Listed entries =>
.....

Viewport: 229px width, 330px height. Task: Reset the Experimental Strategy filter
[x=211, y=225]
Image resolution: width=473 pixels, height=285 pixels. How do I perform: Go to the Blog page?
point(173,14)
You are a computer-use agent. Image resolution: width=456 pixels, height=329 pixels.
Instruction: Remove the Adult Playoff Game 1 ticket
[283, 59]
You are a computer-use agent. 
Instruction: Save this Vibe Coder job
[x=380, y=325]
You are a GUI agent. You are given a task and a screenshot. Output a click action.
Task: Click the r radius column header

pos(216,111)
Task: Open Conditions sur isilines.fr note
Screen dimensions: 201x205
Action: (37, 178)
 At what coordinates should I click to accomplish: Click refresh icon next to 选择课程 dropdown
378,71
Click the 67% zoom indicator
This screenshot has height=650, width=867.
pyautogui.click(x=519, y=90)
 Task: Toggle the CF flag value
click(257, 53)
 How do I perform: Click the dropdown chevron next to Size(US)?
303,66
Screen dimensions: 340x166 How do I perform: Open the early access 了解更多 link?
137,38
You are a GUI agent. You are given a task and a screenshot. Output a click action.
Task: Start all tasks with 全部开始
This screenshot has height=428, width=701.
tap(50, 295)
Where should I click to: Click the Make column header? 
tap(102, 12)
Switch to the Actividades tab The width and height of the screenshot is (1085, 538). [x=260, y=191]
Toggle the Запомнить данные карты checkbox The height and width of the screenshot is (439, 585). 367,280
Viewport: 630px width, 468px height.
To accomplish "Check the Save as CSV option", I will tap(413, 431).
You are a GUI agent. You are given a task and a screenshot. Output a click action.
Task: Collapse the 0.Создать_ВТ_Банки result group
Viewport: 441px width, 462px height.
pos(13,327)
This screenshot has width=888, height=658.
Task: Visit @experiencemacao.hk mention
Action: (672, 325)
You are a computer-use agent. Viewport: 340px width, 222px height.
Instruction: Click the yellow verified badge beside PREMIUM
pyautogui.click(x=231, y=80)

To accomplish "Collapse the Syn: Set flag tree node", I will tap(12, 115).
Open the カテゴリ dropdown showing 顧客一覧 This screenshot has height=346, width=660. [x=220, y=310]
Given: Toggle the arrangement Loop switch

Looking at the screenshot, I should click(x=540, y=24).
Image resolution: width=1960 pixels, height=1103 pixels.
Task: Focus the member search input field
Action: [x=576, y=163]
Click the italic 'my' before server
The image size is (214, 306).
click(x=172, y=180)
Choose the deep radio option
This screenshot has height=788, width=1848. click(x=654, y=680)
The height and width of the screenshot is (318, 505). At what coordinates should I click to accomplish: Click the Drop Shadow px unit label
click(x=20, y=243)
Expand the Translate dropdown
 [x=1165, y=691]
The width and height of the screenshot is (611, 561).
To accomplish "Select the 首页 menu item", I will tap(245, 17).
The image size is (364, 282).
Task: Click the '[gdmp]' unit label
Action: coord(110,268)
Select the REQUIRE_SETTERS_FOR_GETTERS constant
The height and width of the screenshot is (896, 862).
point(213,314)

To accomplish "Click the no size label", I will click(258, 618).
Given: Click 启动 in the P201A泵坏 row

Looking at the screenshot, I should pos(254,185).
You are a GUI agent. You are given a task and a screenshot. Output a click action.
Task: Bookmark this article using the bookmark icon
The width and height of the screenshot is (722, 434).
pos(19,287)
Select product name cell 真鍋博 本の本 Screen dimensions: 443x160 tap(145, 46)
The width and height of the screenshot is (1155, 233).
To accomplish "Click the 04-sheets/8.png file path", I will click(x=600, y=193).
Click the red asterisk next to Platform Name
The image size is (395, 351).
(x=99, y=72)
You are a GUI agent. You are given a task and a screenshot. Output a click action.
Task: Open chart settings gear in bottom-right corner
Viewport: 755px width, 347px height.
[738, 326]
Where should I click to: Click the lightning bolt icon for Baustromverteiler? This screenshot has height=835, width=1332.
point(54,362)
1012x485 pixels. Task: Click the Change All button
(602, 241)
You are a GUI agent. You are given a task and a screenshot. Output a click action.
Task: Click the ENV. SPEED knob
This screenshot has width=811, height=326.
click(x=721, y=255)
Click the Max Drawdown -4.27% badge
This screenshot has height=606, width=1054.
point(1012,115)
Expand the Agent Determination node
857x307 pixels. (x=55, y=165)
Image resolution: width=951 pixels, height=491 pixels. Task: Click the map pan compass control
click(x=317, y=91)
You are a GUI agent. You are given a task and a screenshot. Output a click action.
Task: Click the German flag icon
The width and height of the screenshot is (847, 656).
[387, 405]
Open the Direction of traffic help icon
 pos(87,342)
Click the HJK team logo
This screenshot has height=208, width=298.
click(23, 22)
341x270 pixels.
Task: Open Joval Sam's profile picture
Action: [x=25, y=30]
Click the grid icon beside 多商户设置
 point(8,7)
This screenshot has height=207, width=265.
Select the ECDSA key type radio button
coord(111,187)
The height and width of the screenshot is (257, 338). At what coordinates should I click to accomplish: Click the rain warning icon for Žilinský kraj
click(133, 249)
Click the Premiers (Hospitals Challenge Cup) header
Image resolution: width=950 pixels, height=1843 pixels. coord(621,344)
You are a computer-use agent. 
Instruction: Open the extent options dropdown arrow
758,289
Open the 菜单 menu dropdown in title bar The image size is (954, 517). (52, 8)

.....

Directions for this task => Once you find the line with "Switch to the" above, print it and every line after it up to and including the line with "Open the カテゴリ", exactly as written and nothing else.

Answer to this task =>
Switch to the Actividades tab The width and height of the screenshot is (1085, 538). [x=260, y=191]
Toggle the Запомнить данные карты checkbox The height and width of the screenshot is (439, 585). 367,280
Viewport: 630px width, 468px height.
To accomplish "Check the Save as CSV option", I will tap(413, 431).
You are a GUI agent. You are given a task and a screenshot. Output a click action.
Task: Collapse the 0.Создать_ВТ_Банки result group
Viewport: 441px width, 462px height.
pos(13,327)
This screenshot has width=888, height=658.
Task: Visit @experiencemacao.hk mention
Action: (672, 325)
You are a computer-use agent. Viewport: 340px width, 222px height.
Instruction: Click the yellow verified badge beside PREMIUM
pyautogui.click(x=231, y=80)

To accomplish "Collapse the Syn: Set flag tree node", I will tap(12, 115).
Open the カテゴリ dropdown showing 顧客一覧 This screenshot has height=346, width=660. [x=220, y=310]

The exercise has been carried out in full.